Andrée Diarte : créée en 1954, l'association Atherbea a d'abord ouvert un centre d'hébergement qui accueillait des personnes en situation de précarité, avant d'ouvrir en 1983 le Foyer les Mouettes, refuge des "femmes battues" - à l'époque, nous ne parlions pas encore de violences conjugales. Ce deuxième Centre d'hébergement et de réinsertion sociale accueillait notamment des prostituées de la rue Pannecau, victimes de violences sexuelles. C'est seulement à partir de 1998 qu'a été créé un lieu d’accueil et d’écoute spécifique autour des violences conjugales .
Quelles sont les grands principes de cet accueil ?
A. Diarte : l'accompagnement se fait de manière très concrète. Lorsqu'une femme victime de violences vient vers nous, nous la recevons et si elle se questionne sur un éventuel départ du domicile, nous lui proposons de préparer avec elle son départ. Quitter le foyer peut en effet s'avérer compliqué : la moyenne des allers-retours entre la maison et une solution alternative est de sept, avant un départ définitif.
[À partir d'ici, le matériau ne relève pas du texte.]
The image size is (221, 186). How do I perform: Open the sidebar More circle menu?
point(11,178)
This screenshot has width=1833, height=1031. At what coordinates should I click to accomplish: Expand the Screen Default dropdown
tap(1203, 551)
De notre côté, nous l'accompagnons dans ses démarches administratives, car souvent les victimes n'ont pas de comptes ou cartes à leurs noms - Caf, assurance maladie, impôts... Or, pour devenir autonome, il faut exister administrativement. Nous conseillons également de sortir discrètement du domicile les petites choses auxquelles elles tiennent, même si la plupart savent qu'elles partiront démunies. Puis, nous les orientons vers les dispositifs de droit commun, dont le soin. Les violences conjugales ont en effet des conséquences dévastatrices, reconnues sur plan psychologique et somatique. Enfin, lorsqu'il y a suffisamment de preuves pour déposer plainte, nous allons parfois jusqu'à l'accompagner à la gendarmerie ou au commissariat, et faisons le lien avec les avocats.
L'accompagnement psychologique s'est particulièrement étayé et précisé avec le temps. Quels en sont les grandes lignes ?
A. Diarte : au-delà de la mise en sécurité de la victime, il importe de redéfinir avec elle ce que sont les violences conjugales pour les nommer et permettre une prise de conscience. La plupart des victimes ne tombent pas sous les coups de violences physiques, mais sous les coups de violences psychologiques, économiques, administratives ou sexuelles. Il importe alors de leur rappeler que la violence, encore trop souvent banalisée dans nos sociétés, est inacceptable et qu'elles n'ont pas à porter la culpabilité de ce qui leur arrive. Nous décrivons les mécanismes caractéristiques de la violence et les effets induits sur elles en termes de perception, distorsion, dévalorisation. De façon générale, nous les informons de leurs droits afin qu’elles prennent seules des décisions éclairées. Ainsi, si elles souhaitent déposer plainte, nous les mettons en garde sur le risque de classement sans suite faute de preuves suffisantes, car il est difficile de prouver que l'on est victime de violences économiques, psychologiques ou même sexuelles. Nous savons qu’une affaire classée, synonyme de déception, est vécue comme une autre forme de violence. Nous cherchons alors d’autres chemins pour aider la victime à se reconstruire.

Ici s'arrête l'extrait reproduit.